(Beginning of RECORDS SUPPLIED)

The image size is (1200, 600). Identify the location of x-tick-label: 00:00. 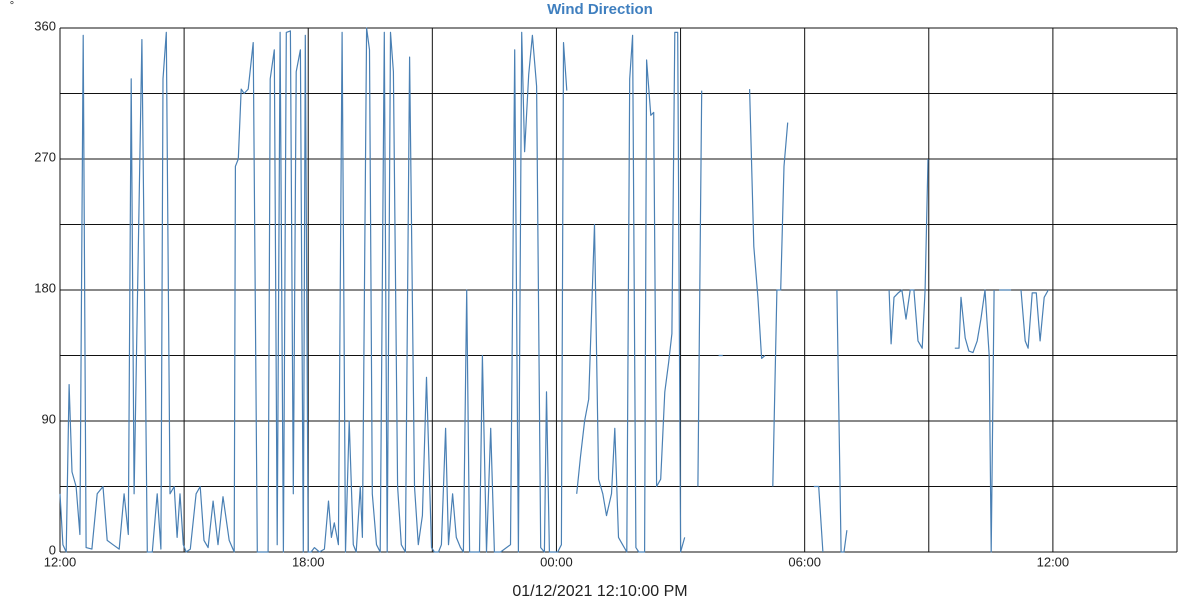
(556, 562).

(End of RECORDS SUPPLIED)
(Beginning of RECORDS SUPPLIED)

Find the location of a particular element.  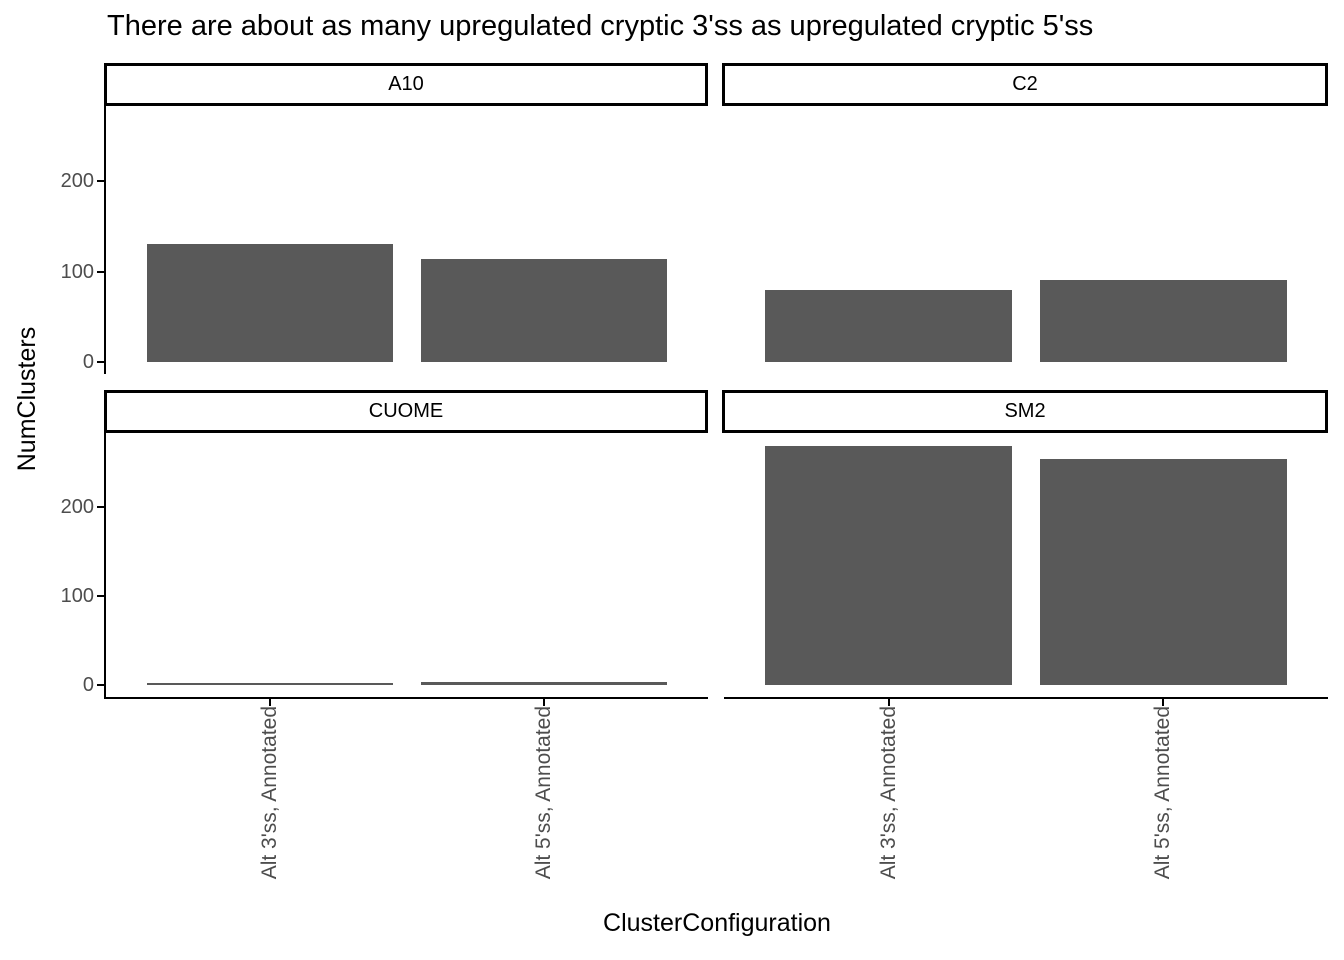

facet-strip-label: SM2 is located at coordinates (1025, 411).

(End of RECORDS SUPPLIED)
(Beginning of RECORDS SUPPLIED)

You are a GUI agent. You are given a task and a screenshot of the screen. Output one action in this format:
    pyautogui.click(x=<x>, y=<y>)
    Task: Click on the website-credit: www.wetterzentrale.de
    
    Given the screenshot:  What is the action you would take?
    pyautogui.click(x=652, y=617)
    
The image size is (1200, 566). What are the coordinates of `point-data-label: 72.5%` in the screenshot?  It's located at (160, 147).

(End of RECORDS SUPPLIED)

**YOUR INSTRUCTIONS**
Format as a JSON list of strings, one per line, the lines from the line with "The image size is (1200, 600)." up to and including the line with "(556, 562).", leaving out blank lines and any pictures.

**WRITTEN SOLUTION**
[
  "The image size is (1200, 600). Identify the location of x-tick-label: 00:00. ",
  "(556, 562)."
]